In this chapter, we see again how Saint Benedict is willing to make concessions to human weakness. The summer nights are short. The monks will need their sleep. And even if they are the “Spiritual Special Forces of the Church,” still no good can come of mistreating the body. Our lives need to be suited to prayer, but without a certain amount of rest, comfort, and nourishment (and I might add beauty), real contemplative prayer is impossible. As much as Benedict loves the liturgy, he agrees to cut it short for the sake of our health.
There is, of course, a larger issue at stake here as well. Human beings have a tendency to go to extremes, especially when we get excited about something. In the spiritual life, this can be especially dangerous because so much more is at stake, and if the Devil can’t get us to do the wrong thing, he’ll try to get us to do the right thing in the wrong way. In monk circles, we call this “the fervor of novices”—that tendency of rookies to want to do everything straight away. I have a similar problem with my rugby players. They always want to scrimmage on the first day of practice. But until you have learned to tackle correctly, it’s downright dangerous to play the game. And this holds true for prayer as well.
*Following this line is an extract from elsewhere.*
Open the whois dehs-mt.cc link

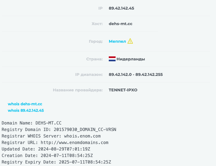coord(25,104)
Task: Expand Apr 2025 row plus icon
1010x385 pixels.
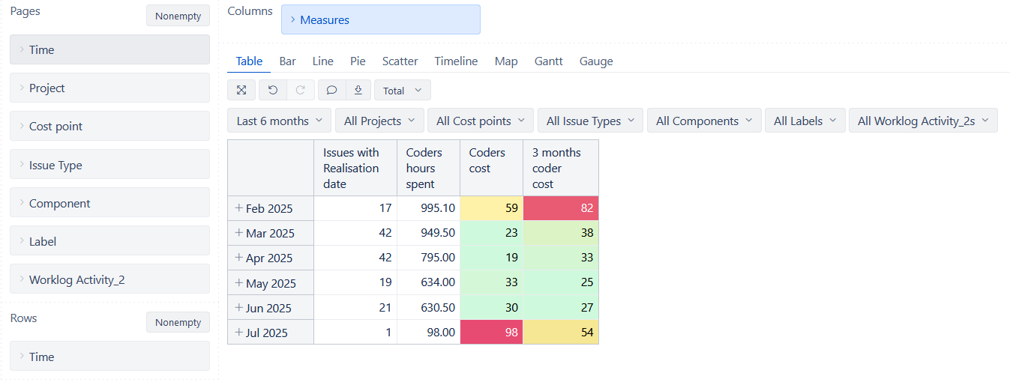Action: tap(239, 257)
The day I entered Saint Louis Abbey as a postulant, I swore to myself that I would never again have a lustful thought. That resolution lasted all of fifteen minutes, so I decided to postpone it until my novitiate. When that time came, however, I found that I was still bothered by the same lustful thoughts. I had been reading a biography of Saint Francis of Assisi, and I came across a passage that said when he had lustful thoughts, he used to go roll around in a rose bush; so I said to myself, if Saint Francis can do it, so can I. And I went out into the garden behind the monastery and jumped into one of our rose bushes.
Unfortunately, I had failed to take into account three important differences between Saint Francis and me: First, that Saint Francis jumped into a wild rose bush, which has considerably smaller thorns than the cultivated variety; second, that Saint Francis was naked when he did it, so he didn’t get his clothes tangled up; and third, that Saint Francis was a saint. Rolling around in a rose bush might be a good thing for a saint to do, but for the rest of us, it’s kind of stupid.
To make a long story short, I got stuck in that rose bush and spent a very uncomfortable hour and a half trying to get out—then another awkward twenty minutes or so trying to explain myself to the monk that found me there. Once my novicemaster had finished laughing at me, he explained to me about the fervor of novices and added that in the future, I would do well to check with him before attempting any further feats of asceticism. Of course, I ignored that advice as well, and wound up giving myself ulcers by fasting too much. But that’s another story.
What I learned from this particular humiliation was that prayer, like any human endeavor, requires practice and moderation. It also requires a certain amount of discipline, and if you really want to make progress and avoid hurting yourself, you do well to find a spiritual director—someone old and wise enough to let you know when you’re selling yourself short, or just as importantly, when you’ve gone too far.